DCI Kirsty Savidge and her Major Crime Task Force are called in to solve the vicious murder of housewife Avril Webb — and so begins the twenty-five-year-old murky journey through the past.
A group of childhood friends is convinced that one by one, their associates are being murdered, but can they persuade Savidge? Then can she sway her bosses to proceed when no one wants to hear the words… serial killer?
If there’s one thing this Ginger Book Geek likes, it’s discovering new authors. Pat Adams-Wright is certainly a new author to me. Having enjoyed reading ‘Best Served Cold’ as much as I did, I will most definitely be reading more from her. I thoroughly enjoyed reading ‘Best Served Cold’ but more about that in a bit.
I couldn’t help but take to DCI Kirsty Savidge from the first moment I met her. She is in charge of the Major Crime Taskforce and she is very much a hands on kind of boss. She does not want to be stuck behind a desk and be another pen pusher. No, she goes out and about with her team. She leads from the front and she wouldn’t ask a team member to do anything that she wouldn’t be willing to do herself. Another benefit that Kirsty brings to the table is that she has an uncanny knack of being able to get a sense of what led to the attack or murder and how the attack or murder played out. She has a bit of a turbulent relationship with her immediate superior and it’s obvious that there is a bit of a history between them, which is hinted at during the book. Kirsty is the sort of manager I would like to have. She leads from the front and she is the sort of manager who is supportive but firm when she has to be. She’s feisty, strong, determined, brave, compassionate and kind.
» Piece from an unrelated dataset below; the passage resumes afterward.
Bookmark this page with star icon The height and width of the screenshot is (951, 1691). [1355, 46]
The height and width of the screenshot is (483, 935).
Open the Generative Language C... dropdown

Oh my word, this is one of those books that blew me away. As soon as I started to read I knew that this was going to be one of those books that I wouldn’t be able to put down and so it proved to be. From the moment I picked the book up until the moment I put it down, this book had me under its spell. I just couldn’t put the book down. The book wasn’t exactly glued to my hand but it might as well have been because it came everywhere with me. It was as if I feared missing out on some vital clue or nugget of gossip if I were to put the book to one side. The more I read, the more I wanted to read and the quicker those pages seemed to be turning.
‘Best Served Cold’ is superbly written. Pat Adams-Wright has one of those writing styles that is easy to get along with and easy to get used to. She grabs the reader’s attention from the start with an incident that is so shocking and horrific that it will stay fresh in that reader’s mind for a long time to come. She keeps that attention all the way through too. The story starts with a bang, hits the ground running and maintains the pace throughout. Pat uses such powerful and vivid descriptions that I really did feel as though I was part of Kirsty’s investigating team.
Reading ‘Best Served Cold’ was much like being on one scary and unpredictable rollercoaster ride with more twists and turns than you would find on a ‘Snakes & Ladders’ board. Some of the twists and turns came as a complete shock and left me feeling as though I had been punched in the gut and had had the breath knocked out of me. There were also times when I didn’t want to turn the page because I feared what was waiting over the page for me. Then I had to give myself a mental kick because I realised that if I wanted to know how the story concluded then of course I had to keep turning the pages.
I have to be honest and say that at times I found this to be a difficult read. I don’t mean that to sound as though I am criticising the author or the way in which she has written the book, because I think Pat is great and the book is superb. No I mean in a personal sense. This book features the difficult and emotional subject of bullying at school. That is what happened to me. I was bullied throughout school- both primary and secondary. At the secondary school I was assaulted and suffered permanent and irreversible damage to my back, as well as leaving me in chronic pain for rest of my life, which is daunting when you are only in your teen years. Even worse than the physical bullying, was the mental bullying that I was subjected to for one reason or another on a daily basis. I am still suffering physically, emotionally and mentally even though I left school a couple of decades ago. Anyway that’s enough about me but I hope that you can appreciate why I occasionally found this book to be a difficult read.
In short, I thoroughly enjoyed reading ‘Best Served Cold’. It is a fantastic debut mainstream novel. I can’t wait to read what Pat comes up with next. I will be first in the queue for a copy on release day. I would definitely recommend this author and this book to other readers. The score on the Ginger Book Geek board is a very well deserved 5* out of 5*.